# [Stored data]
--------------------------------

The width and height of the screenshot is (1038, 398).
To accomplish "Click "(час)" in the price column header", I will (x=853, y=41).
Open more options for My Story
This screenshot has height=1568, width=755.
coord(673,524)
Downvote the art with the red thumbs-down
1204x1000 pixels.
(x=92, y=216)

--------------------------------

# [WRITTEN PROBLEM]
Copy all of the data above line for line, without changing a single character.

# [SOLUTION]
The width and height of the screenshot is (1038, 398).
To accomplish "Click "(час)" in the price column header", I will (x=853, y=41).
Open more options for My Story
This screenshot has height=1568, width=755.
coord(673,524)
Downvote the art with the red thumbs-down
1204x1000 pixels.
(x=92, y=216)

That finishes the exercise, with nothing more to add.